Conclusively, our data showed that 23.9% of all diagnostic cohort`s index cases had disease-causing variant in PMS2, which is comparable with the data published (Genereviews, https://www.ncbi.nlm.nih.gov/books/NBK1211/). Earlier investigations showed that the proportion of PMS2 in Lynch syndrome is <5%.
Reviewer 2 Report
The manuscript is well written and is very interesting, since it represents a retro- and prospective analysis of the prevalence of Lynch syndrome in Estonian general population, describing disease-causing variants in mismatch repair genes and estimating improvement of Lynch syndrome diagnostics by raising age limit of mismatch repair genes immunohistochemistry. I think that in the Introduction more information should be added about Lynch syndrome’s molecular landscape and that in the Discussion the authors should focus more on the limitations of their study (related to the retrospective design). Moreover, there is a typo to be corrected in line 58. Concluding, I think that this manuscript is well written and needs only minor adjustments, in particular a punctuation and spelling check to eliminate typos.

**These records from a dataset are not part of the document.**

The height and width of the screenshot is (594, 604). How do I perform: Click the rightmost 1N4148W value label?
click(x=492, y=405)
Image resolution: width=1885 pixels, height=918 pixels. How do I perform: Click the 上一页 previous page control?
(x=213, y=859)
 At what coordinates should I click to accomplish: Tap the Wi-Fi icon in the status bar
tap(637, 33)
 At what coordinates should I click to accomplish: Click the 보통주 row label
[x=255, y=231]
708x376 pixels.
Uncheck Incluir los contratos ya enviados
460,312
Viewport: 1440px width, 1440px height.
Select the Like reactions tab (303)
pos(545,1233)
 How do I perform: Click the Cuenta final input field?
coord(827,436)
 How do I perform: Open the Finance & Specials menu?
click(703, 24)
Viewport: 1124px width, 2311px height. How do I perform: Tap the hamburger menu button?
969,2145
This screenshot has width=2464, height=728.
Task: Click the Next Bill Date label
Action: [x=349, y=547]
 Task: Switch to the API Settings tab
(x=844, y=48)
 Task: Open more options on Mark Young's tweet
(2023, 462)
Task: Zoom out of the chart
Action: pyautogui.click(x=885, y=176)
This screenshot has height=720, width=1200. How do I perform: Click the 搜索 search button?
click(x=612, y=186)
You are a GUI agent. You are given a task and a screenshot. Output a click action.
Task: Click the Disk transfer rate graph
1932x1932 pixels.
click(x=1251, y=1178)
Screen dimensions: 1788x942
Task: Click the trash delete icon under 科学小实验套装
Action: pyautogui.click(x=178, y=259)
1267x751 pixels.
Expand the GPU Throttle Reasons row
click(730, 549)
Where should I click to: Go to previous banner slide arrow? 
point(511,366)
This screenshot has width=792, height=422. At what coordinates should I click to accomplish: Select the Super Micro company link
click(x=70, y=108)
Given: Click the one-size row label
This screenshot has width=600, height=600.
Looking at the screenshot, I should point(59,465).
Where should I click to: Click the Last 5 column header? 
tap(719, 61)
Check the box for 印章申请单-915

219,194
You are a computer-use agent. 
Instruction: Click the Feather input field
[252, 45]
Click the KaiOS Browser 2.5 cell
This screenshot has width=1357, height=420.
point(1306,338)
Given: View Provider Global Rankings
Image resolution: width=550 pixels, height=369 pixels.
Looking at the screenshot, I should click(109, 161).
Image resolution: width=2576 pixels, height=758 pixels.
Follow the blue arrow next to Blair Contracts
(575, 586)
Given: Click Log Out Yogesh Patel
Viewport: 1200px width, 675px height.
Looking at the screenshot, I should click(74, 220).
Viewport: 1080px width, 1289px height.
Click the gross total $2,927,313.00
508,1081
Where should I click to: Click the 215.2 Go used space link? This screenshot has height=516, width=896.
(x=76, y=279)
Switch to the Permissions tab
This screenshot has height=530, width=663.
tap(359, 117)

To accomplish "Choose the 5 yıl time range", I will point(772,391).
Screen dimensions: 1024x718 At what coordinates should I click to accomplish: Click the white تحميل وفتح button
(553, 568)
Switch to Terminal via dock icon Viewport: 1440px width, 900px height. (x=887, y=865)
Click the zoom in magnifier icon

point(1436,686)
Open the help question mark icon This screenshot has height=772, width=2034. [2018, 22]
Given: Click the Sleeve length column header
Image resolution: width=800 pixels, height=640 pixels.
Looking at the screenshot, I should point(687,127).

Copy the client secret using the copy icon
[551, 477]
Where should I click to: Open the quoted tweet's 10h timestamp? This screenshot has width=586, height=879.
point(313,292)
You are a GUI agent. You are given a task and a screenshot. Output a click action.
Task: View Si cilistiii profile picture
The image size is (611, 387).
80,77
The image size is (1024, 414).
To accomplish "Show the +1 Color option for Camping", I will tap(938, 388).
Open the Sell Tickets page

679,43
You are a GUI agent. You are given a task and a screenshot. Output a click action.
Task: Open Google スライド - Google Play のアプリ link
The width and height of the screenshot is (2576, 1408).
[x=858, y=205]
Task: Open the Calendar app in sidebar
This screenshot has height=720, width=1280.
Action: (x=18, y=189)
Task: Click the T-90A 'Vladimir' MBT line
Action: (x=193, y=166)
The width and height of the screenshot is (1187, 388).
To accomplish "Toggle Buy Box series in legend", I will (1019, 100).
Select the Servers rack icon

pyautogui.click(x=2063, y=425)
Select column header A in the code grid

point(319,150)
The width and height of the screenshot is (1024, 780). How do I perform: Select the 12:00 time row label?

The quality of English is satisfying and only minor editing of English language is required.
Author Response
Thank You for the kind review. I added some information to the introduction from molecular point of view. Also, we discussed some more of our study limitations, and this especially from the perspective of retrospective design. Also, I tried to correct all the typos and checked the punctation as well. I will upload a revised manuscript for You to take a look.